Lack of court security

One week’s weapons seized at Manakau District Court

(O)nly 11 of the 63 District Courts in New Zealand currently have walk-through scanners. Furthermore, with only three Courts possessing single entrances (Manukau, Napier and Palmerston North) and only one Court, Palmerston North, possessing a single entrance and a walk-through scanner, the security in our Courts seems woefully inadequate. Palmerston North is the only court where there is a complete search.

This is particularly significant when statistics routinely compiled by the Ministry of Justice on security incidents are evaluated. In the year June 2007 to May 2008, 414,082 searches were conducted nationally and 4,231 items were either seized or taken into temporary custody. To give an indication of the nature of the problem here, I set out for you, in photographic form, items seized in one week in March 2008, in the Manukau Court (in Auckland).

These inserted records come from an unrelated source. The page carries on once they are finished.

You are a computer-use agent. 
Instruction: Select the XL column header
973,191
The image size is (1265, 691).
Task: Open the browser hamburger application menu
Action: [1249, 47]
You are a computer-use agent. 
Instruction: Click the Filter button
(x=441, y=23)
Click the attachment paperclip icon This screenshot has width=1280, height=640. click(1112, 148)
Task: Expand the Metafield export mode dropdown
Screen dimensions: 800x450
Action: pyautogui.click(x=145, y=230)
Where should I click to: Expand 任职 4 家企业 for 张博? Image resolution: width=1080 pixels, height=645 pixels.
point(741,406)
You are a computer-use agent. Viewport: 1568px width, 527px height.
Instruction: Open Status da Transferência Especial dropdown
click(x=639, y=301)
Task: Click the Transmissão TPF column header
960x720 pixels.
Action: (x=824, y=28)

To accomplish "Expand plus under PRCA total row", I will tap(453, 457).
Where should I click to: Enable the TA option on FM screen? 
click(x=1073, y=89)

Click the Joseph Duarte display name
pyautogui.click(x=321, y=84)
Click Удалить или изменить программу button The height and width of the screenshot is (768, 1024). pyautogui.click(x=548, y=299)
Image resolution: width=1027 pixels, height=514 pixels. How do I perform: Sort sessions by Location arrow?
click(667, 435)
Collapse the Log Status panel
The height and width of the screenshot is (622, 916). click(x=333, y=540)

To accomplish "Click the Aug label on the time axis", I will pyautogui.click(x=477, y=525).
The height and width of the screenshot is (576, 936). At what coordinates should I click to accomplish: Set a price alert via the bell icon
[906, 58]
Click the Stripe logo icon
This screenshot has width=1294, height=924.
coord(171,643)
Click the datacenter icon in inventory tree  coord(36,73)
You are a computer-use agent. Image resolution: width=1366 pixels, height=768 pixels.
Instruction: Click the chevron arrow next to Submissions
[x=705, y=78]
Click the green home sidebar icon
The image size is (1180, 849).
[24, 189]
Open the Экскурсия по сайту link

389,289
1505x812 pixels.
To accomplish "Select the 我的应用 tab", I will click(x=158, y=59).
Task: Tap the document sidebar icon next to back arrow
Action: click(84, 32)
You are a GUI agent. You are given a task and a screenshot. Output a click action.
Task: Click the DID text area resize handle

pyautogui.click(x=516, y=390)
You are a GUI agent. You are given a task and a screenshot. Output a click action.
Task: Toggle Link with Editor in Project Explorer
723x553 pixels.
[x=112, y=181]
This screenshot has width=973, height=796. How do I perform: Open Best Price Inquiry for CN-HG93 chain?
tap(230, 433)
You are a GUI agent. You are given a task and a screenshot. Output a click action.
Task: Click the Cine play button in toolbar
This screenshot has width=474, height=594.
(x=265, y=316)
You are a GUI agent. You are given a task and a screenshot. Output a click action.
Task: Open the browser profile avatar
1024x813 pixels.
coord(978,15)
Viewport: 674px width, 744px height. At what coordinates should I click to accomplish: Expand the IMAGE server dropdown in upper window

Lawyers for children in domestic violence proceedings

The proposed legislative amendments to aid in the protection of domestic violence victims are intended to be more extensive than just revising the Domestic Violence Act. Proposals are also made to extend the definition of violence under the Care of Children Act 2004 to include psychological abuse as violence and the Court will be given discretion to appoint a lawyer-for-the-child in protection order proceedings where children are likely to be affected by any order. Children and young people aware of domestic violence have the right to be listened to and need help to understand what is happening.